Despite so many changes, there is resurgence of antisemitic attack around the world.
"Our solidarity in the face of hatred is needed today more than ever, as we see a deeply worrying resurgence in antisemitic attacks around the world, and almost unbelievable, also around us here in New York," said António Guterres, Secretary-General of the United Nations.
Showing a grim picture, he said, "New York saw a 21 percent rise in antisemitic hate crimes in 2019, part of a trend in cities across the United States. But, the situation for Jews in Europe is, if anything, worse. France saw a 74 percent increase in antisemitic attacks in 2018. In the United Kingdom, they rose by 16 percent to a record high."
An attack on a synagogue in the German town of Halle during Yom Kippur last October left two people dead. In Italy, an 89-year-old Holocaust survivor was provided with an armed escort after she suffered a torrent of antisemitic abuse.
We need to name this phenomenon for what it is: there is a global crisis of antisemitic hatred; a constant stream of attacks targeting Jews, their institutions and property.
Almost every day brings new reports of hate crimes. Many of the perpetrators are inspired by previous attacks, glorifying the assailants and creating a self-reinforcing vortex of violence.
Neo-Nazis and white supremacists are resurgent, organizing themselves and spreading their poisonous ideology and iconography online. The internet, from social media to online gaming platforms and the dark web, is their playground and their recruiting office. They manipulate video content and poison young minds.
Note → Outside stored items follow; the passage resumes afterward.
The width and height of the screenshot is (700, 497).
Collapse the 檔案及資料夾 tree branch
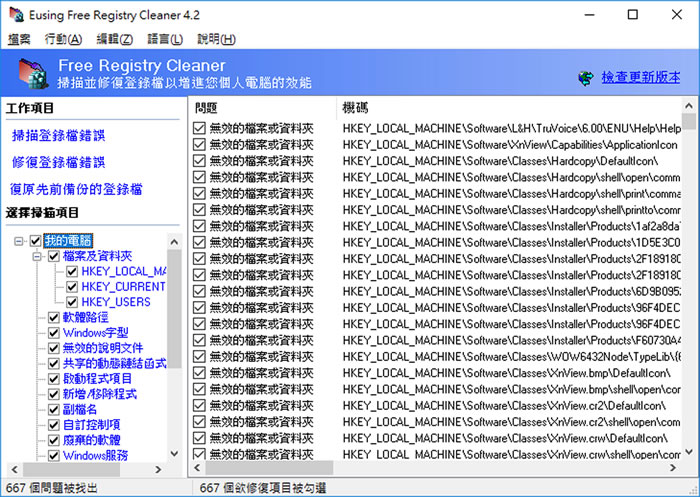[x=37, y=256]
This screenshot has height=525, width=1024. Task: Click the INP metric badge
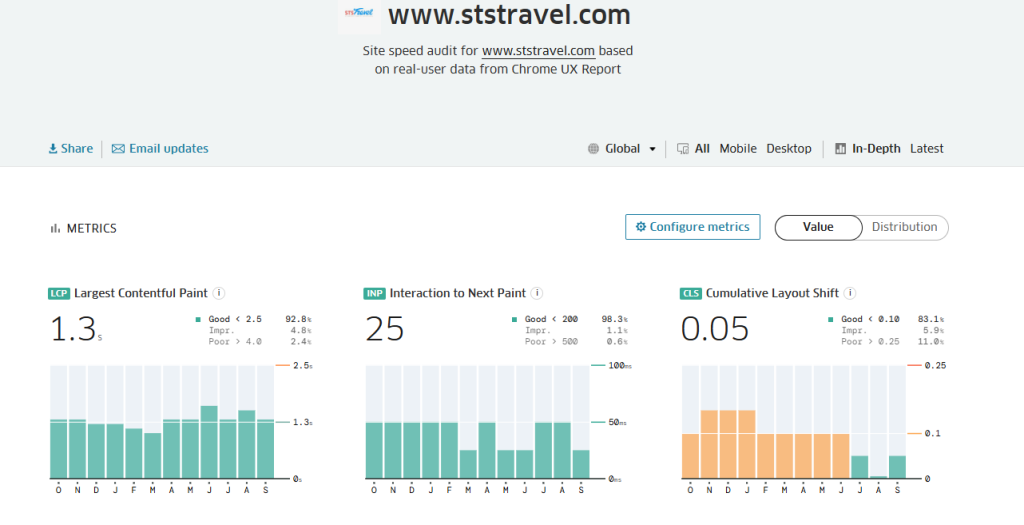point(374,294)
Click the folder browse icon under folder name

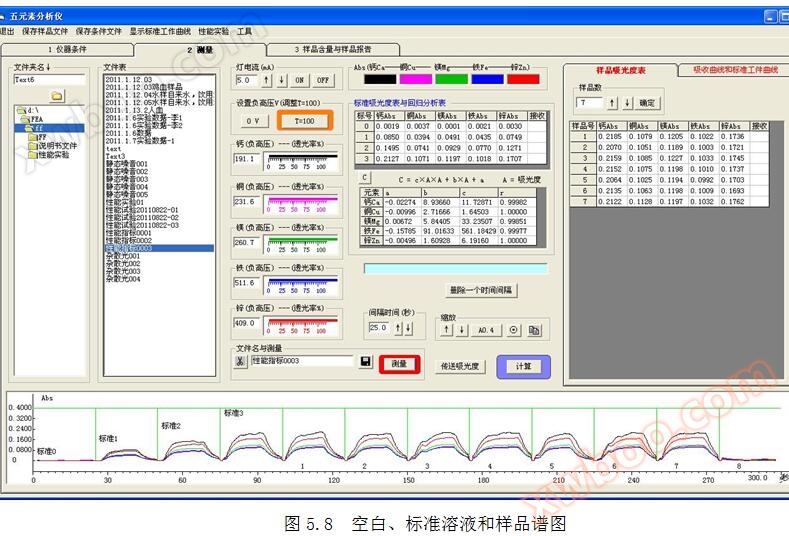[57, 96]
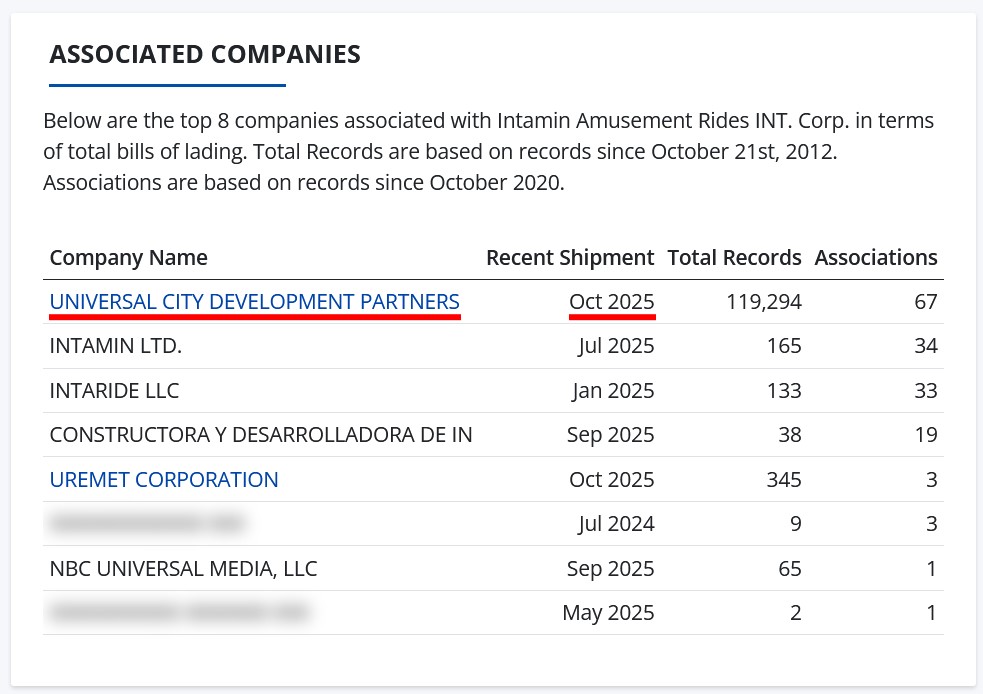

This upsurge of antisemitism cannot be seen in isolation from an extremely troubling increase in xenophobia, homophobia, discrimination and hatred in many parts of the world, targeting people on the basis of their identity, including race, ethnicity, nationality, religion, sexual orientation, disability and immigration status.
Attacks against religious minorities are a particular concern. Around the world, we have seen Jews murdered in synagogues, their gravestones defaced with swastikas; Christians killed at prayer, their churches torched; and Muslims gunned down in mosques, their religious sites vandalized.
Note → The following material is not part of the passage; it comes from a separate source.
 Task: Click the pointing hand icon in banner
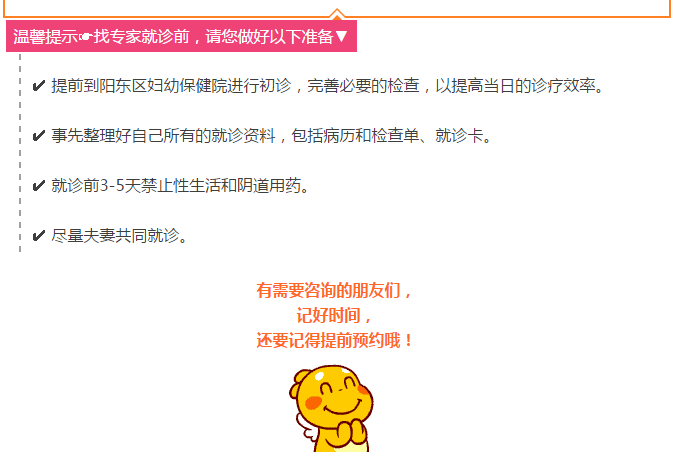tap(86, 37)
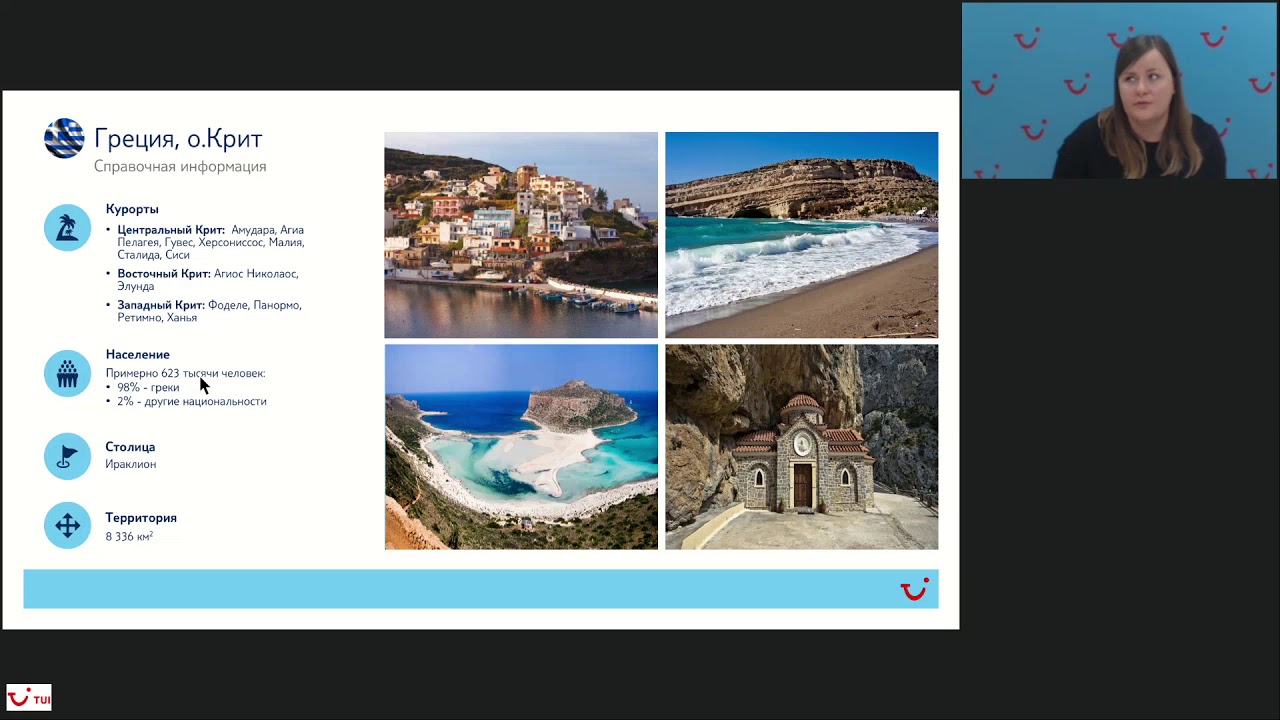Click the subtitle Справочная информация
This screenshot has width=1280, height=720.
180,167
As the former Chief Rabbi of the United Kingdom, Jonathan Sacks, has said: “The hate that begins with Jews never ends there.”
Seventy-five years ago today, when the soldiers of the Soviet army entered Auschwitz, they were stunned into silence by what they saw. The Nazis’ efforts to hide their crimes were undermined by the clear evidence of millions of pieces of clothing and tons of hair. To quote Primo Levi, the liberators felt “guilt that such a crime should exist”.
The most important lesson is that the Holocaust was not an aberration committed at a particular moment in history by a few unspeakably sick people.
As Will Durant says, “So the story of man runs in a dreary circle, because he is not yet master of the earth that holds him.”